- Text for analysis -

== Segment start ==

Malhotra says he does not anticipate a strong pipeline of IPOs over the next 12 months. After this point, more deals may begin to trickle through if the regional market continues on its current upward trajectory, he adds.

One trend he does see continuing is local companies seeking public listings on foreign bourses. In addition to Al Noor Hospitals, Abu Dhabi healthcare firm NMC Health listed on the London exchange in 2012, while Dubai developer Damac Properties has also begun the IPO process on the same market.

“You appreciate that the Abu Dhabi and Dubai markets are small, and if I may use the expression, shallow compared to the UK. London is global,” Malhotra says. “The liquidity is one thing, but for a successful stock market you need a throughput of buyers and sellers. Most people [on the UAE bourses] buy and hold. That itself means you have an issue in terms of how successful you can be.”

== Segment end ==

Dataset entries:
== Segment start ==

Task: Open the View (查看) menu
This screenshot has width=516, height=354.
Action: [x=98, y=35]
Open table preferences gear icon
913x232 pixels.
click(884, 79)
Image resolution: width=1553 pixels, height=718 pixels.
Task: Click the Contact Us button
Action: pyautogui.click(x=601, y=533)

== Segment end ==

- Task statement -
Reproduce the passage on UAE IPOs word for word, from "Malhotra says he" to "the same market.", inclusive.

- Solution to this problem -
Malhotra says he does not anticipate a strong pipeline of IPOs over the next 12 months. After this point, more deals may begin to trickle through if the regional market continues on its current upward trajectory, he adds.

One trend he does see continuing is local companies seeking public listings on foreign bourses. In addition to Al Noor Hospitals, Abu Dhabi healthcare firm NMC Health listed on the London exchange in 2012, while Dubai developer Damac Properties has also begun the IPO process on the same market.